Steerpike. Anti hero (at least to me) of Mervyn Peake’s Gormanghast trilogy. He’s mean. He’s sarcastic. He’s vicious. He’s manipulative. He’s fiercely intelligent and I love him! This may be more to do with John Rhys Meyer’s portrayal of the character when BBC dramatised the first two books, but it doesn’t matter. Take this line:
‘Then if he lost his books he would be all but defeated. If the centre of his life were destroyed he would be but a shell. as I see it, your Ladyships, it is at his library that our first thrust must be directed. You must have your rights. It is only fair that you should have your rights.’
This to a pair of twin sisters who feel hotly hard done by when discussing their brother, king of the realm who has everything (as far as they’re concerned). And yet it isn’t about them, though he constantly makes them feel that way. No, no, this is because Steerpike is cold and embittered about his tragic start in life, while Titus Groan, the king’s son, needed only to be born to whom, he was to have everything that Steerpike cannot. His words to those sisters are the start of a deep, dark spiral that takes dozens of lives to satisfy his own sense of having been thoroughly wronged. But it’s all about the rights of Cora and Clarice Groan.
Man . . . I still get shivers.
Next! Eric Northman of the wonderful ‘Southern Vampire Mysteries’ (known more commonly as the True Blood novels – thanks HBO!). A 1,000 (and change) year old vicking who happens to be a vampire does his best to apologise for getting Sookie (part fae telepath) harmed as she tries to bring him a message:
‘Angelic Sookie, vision of love and beauty, I am prostrate that the wicked evil maenad violated your smooth and voluptuous body in an attempt to deliver a message to me.’
Heh.
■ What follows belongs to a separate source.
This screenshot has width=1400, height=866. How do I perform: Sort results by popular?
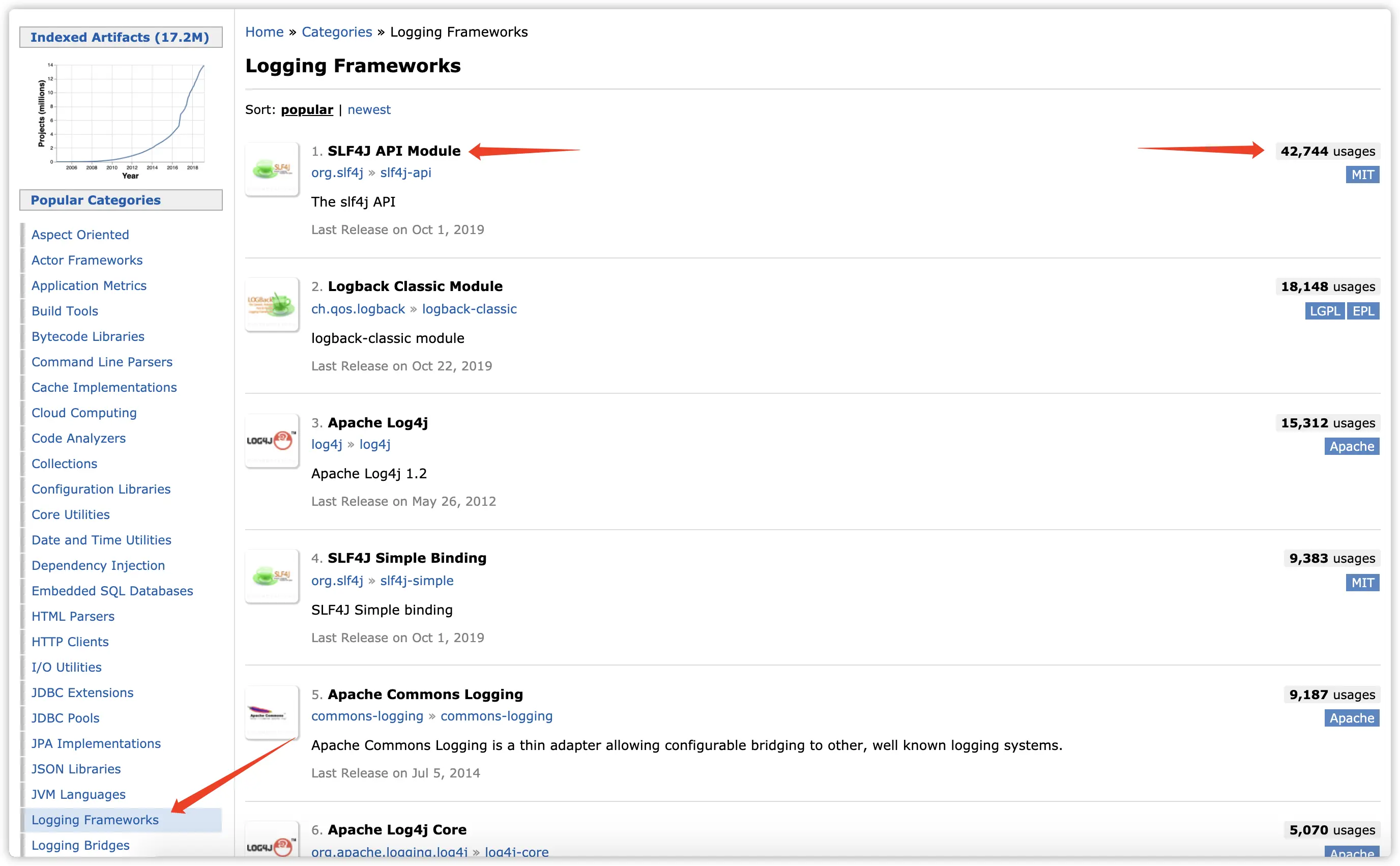point(306,109)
Even without the text that surrounds it’s clear that Eric is one sarcastic bastard. And I know that through the course of the books he becomes less of a bad guy, but in the same manner that Spike becomes less of a bad guy through the course of Buffy, he’s still pretty damn bad!
And lastly, in an attempt to stay the hell away from Spike and Buffy (though I’ve now managed to mention him twice!) is Jean-Claude from Laurell K Hamilton’s ‘Anika Blake, Vampire Hunter’ novels. This is another guy who becomes good-bad rather than just bad-bad, but he has some particularly awesome lines throughout the series. Too many to mess with here. But what captures me most is his innocent romanticism, in every word he speaks, laced with an under current of ‘I’m a vampire and I’d kill you soon as look at you.’
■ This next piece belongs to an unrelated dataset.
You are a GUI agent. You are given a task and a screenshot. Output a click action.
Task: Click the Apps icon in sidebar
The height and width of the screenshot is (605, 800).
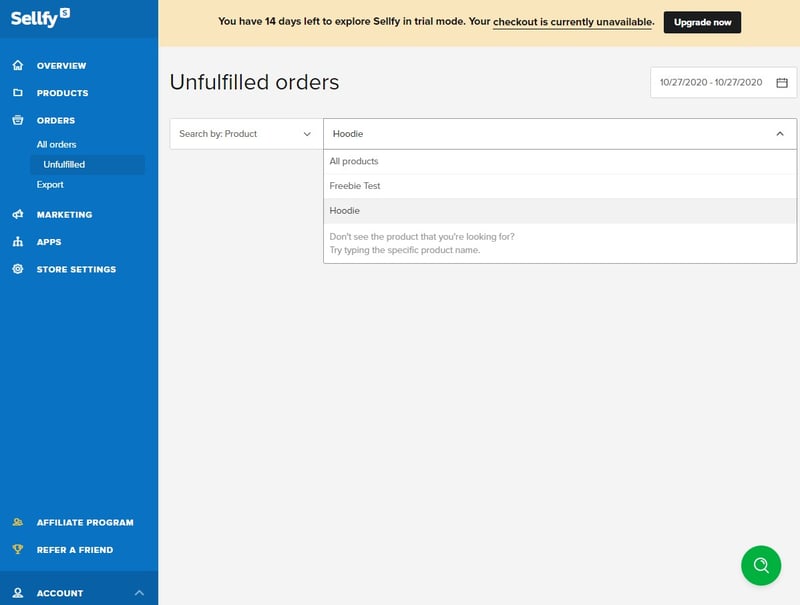coord(17,242)
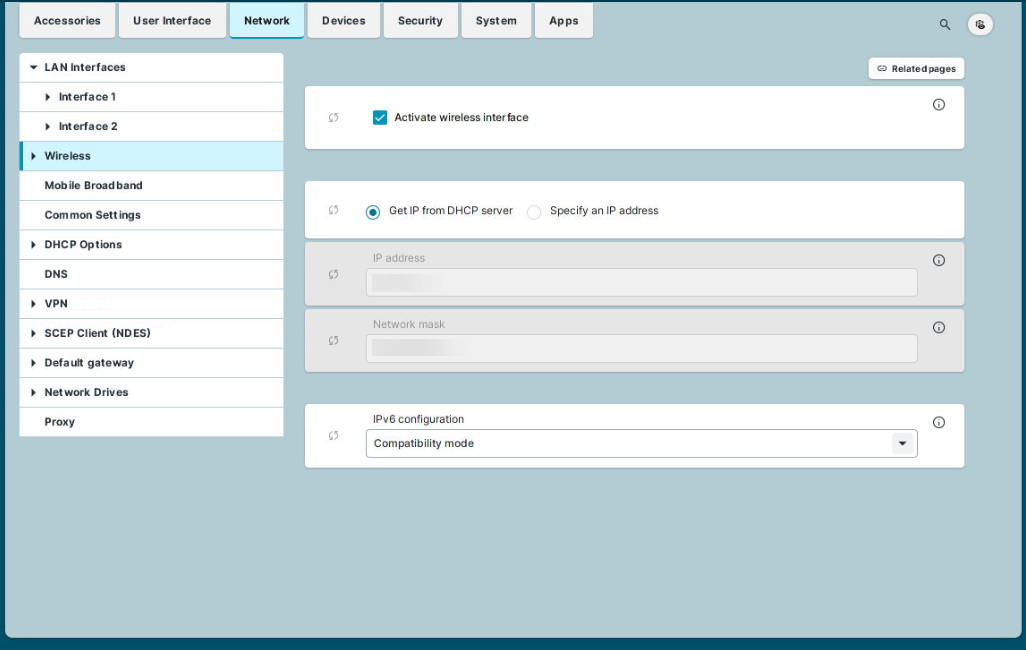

Bad guys talk in a particular way. They’re smooth, slick and passionate. Their words are drenched with either burning sarcasm or light-hearted witticisms that cut right to the heart of who they are inside. They’re often honest too, which is an endearing quality particularly when coupled with the fact that most of the honest centres of the reasons we shouldn’t like these people.